Saved entries
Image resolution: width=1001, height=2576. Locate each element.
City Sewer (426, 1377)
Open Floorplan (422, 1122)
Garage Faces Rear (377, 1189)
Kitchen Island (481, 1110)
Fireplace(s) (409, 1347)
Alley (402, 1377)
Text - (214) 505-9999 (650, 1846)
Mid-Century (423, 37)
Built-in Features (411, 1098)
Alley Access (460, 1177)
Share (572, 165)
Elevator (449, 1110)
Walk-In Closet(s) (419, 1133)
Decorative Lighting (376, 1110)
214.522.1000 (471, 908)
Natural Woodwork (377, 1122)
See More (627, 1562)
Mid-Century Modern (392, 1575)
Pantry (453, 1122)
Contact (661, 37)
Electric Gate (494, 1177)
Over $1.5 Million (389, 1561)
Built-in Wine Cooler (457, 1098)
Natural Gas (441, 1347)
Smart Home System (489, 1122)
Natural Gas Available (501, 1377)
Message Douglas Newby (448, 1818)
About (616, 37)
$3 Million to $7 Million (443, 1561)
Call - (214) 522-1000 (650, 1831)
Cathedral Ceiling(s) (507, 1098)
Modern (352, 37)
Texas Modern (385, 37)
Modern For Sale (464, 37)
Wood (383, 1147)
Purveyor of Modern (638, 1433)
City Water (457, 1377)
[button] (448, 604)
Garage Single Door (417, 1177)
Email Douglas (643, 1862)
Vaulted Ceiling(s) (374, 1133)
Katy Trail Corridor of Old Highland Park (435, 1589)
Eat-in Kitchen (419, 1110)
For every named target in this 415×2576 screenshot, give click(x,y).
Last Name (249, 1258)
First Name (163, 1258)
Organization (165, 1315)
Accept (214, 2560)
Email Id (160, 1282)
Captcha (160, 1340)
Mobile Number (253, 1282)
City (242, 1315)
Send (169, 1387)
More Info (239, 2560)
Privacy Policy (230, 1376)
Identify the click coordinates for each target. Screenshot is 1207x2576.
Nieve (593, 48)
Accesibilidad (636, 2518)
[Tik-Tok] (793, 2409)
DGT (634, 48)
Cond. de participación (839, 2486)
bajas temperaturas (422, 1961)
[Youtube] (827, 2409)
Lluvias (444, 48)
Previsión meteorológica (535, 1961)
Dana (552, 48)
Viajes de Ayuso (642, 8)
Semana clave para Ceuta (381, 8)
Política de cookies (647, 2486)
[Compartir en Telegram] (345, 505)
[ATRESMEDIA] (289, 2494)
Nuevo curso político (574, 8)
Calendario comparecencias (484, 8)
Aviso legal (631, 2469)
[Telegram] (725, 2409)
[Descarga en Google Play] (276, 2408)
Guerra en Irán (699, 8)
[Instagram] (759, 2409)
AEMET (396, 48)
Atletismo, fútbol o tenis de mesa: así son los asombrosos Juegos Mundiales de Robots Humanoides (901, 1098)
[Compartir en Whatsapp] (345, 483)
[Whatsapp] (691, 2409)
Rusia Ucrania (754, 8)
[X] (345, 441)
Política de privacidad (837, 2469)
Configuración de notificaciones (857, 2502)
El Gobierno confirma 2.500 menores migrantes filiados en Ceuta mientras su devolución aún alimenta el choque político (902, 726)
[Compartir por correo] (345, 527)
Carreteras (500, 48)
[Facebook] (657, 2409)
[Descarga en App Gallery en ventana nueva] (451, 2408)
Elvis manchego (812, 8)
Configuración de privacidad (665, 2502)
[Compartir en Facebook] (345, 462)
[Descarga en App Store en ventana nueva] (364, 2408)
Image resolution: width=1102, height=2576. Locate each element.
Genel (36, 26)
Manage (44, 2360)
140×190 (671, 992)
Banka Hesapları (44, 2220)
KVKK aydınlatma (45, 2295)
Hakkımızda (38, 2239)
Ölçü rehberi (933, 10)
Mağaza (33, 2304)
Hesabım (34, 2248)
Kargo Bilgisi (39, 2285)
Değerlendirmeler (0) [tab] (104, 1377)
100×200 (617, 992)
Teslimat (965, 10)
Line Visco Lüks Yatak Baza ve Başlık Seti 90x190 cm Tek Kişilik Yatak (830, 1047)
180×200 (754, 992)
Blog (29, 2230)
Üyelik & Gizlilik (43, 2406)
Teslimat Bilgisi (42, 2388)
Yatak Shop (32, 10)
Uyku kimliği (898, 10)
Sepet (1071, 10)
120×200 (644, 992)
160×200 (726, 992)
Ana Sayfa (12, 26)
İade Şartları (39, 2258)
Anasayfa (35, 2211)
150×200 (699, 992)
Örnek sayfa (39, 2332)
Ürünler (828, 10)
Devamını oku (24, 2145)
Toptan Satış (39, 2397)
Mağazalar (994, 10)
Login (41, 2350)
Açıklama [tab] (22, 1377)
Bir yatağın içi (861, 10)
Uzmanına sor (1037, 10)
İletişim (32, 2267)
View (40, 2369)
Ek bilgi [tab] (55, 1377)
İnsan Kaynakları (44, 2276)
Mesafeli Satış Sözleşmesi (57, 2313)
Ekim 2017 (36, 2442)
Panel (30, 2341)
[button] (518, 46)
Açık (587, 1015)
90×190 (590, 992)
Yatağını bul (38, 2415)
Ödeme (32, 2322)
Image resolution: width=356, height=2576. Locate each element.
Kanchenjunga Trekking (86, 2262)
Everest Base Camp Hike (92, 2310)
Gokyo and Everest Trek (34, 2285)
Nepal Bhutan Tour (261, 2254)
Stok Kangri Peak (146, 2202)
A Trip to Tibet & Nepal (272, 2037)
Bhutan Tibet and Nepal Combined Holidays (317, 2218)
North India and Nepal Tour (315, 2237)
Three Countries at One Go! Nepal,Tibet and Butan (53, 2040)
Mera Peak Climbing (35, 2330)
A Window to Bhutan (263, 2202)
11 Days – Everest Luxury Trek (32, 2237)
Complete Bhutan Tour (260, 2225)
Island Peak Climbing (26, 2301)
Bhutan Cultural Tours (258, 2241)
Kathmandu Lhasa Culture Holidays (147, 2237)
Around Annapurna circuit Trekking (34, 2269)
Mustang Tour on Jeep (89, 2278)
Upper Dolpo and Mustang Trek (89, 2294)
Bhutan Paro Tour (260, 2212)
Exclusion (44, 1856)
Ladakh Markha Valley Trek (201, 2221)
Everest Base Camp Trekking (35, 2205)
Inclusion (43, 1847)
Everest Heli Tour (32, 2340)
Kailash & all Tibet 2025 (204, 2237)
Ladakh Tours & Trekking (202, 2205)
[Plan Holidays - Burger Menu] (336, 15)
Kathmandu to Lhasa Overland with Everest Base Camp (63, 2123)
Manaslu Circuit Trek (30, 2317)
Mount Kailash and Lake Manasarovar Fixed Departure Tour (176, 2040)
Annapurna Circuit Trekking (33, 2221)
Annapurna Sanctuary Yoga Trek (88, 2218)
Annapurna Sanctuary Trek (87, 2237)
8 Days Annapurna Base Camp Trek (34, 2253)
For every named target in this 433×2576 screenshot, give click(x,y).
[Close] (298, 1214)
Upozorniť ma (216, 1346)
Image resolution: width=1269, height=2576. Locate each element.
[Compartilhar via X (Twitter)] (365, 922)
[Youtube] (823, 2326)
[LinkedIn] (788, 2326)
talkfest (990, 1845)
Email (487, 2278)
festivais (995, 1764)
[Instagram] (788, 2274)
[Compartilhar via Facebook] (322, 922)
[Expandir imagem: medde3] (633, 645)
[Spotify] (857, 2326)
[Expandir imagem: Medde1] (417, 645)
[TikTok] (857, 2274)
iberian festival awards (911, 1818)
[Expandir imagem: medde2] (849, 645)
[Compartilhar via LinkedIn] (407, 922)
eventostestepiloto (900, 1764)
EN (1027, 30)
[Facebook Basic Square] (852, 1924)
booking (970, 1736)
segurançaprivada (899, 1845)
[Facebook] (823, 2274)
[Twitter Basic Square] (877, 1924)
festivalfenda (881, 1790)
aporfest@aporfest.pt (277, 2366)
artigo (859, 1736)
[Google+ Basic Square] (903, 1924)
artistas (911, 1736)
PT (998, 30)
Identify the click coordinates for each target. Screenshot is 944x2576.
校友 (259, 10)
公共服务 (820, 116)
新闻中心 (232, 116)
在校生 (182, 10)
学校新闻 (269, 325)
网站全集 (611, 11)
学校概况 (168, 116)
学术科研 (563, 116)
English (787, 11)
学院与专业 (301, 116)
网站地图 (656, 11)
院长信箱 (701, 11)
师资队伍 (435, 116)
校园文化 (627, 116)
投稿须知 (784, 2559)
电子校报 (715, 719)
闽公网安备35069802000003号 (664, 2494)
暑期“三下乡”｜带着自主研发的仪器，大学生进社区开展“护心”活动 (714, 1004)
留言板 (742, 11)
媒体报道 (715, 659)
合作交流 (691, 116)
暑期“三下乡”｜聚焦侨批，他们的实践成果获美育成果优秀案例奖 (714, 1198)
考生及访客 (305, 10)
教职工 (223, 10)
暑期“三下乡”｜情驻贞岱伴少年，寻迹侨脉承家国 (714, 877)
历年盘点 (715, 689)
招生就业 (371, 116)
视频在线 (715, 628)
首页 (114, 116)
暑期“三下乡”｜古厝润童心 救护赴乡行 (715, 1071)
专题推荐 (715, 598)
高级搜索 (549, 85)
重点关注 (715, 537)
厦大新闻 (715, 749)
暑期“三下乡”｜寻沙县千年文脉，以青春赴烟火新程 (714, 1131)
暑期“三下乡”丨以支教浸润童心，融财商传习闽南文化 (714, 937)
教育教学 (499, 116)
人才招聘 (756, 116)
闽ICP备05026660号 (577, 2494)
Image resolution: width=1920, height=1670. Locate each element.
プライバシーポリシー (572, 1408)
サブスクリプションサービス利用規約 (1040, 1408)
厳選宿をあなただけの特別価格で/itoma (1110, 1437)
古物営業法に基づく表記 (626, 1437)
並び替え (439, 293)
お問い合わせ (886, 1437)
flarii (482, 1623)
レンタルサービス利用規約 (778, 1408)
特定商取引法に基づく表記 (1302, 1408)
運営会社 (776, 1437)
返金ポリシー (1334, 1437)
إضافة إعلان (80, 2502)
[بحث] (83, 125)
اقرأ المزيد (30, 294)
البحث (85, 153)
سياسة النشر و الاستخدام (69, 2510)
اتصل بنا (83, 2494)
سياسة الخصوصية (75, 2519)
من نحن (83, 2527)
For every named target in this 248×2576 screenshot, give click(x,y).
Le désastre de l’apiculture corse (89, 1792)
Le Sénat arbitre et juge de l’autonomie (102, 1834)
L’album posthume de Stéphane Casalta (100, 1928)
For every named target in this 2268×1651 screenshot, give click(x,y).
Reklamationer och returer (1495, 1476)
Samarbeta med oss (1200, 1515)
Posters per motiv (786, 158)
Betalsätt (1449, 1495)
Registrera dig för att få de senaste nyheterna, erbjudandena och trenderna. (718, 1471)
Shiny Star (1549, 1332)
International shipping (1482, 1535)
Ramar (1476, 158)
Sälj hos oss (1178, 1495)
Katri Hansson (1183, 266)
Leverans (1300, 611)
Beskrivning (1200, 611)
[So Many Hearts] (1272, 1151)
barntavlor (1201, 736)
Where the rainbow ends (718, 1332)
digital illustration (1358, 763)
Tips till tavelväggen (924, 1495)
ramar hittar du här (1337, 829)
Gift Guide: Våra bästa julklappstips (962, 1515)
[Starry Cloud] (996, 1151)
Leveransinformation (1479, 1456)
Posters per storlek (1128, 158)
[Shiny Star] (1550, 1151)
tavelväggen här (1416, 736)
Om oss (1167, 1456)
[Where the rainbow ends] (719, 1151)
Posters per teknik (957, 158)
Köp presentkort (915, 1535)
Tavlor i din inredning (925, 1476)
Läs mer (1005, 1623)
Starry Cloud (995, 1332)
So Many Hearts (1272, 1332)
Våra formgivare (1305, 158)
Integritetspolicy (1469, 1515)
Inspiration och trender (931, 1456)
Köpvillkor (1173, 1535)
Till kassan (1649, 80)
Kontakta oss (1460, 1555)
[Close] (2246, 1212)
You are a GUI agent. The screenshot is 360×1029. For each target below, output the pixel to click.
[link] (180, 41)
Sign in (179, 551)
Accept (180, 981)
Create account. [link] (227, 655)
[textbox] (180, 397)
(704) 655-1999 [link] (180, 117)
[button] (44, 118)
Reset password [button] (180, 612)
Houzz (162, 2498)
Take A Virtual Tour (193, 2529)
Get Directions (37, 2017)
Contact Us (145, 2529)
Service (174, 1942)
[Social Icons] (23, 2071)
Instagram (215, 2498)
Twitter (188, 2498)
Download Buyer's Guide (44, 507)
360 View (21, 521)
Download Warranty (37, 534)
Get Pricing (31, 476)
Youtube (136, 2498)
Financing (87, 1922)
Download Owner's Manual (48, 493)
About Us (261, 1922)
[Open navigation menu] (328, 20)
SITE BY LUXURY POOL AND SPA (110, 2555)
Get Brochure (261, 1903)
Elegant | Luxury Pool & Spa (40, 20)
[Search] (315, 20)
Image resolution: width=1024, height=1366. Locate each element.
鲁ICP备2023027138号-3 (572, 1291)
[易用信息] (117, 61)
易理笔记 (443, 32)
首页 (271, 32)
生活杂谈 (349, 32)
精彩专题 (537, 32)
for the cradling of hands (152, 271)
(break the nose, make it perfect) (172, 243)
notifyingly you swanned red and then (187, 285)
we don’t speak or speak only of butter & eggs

• _REQUIRED ACTION_: Provide only the count of lines in the records above that hold the word "give".

• _SOLUTION TO THIS EXERCISE_: 4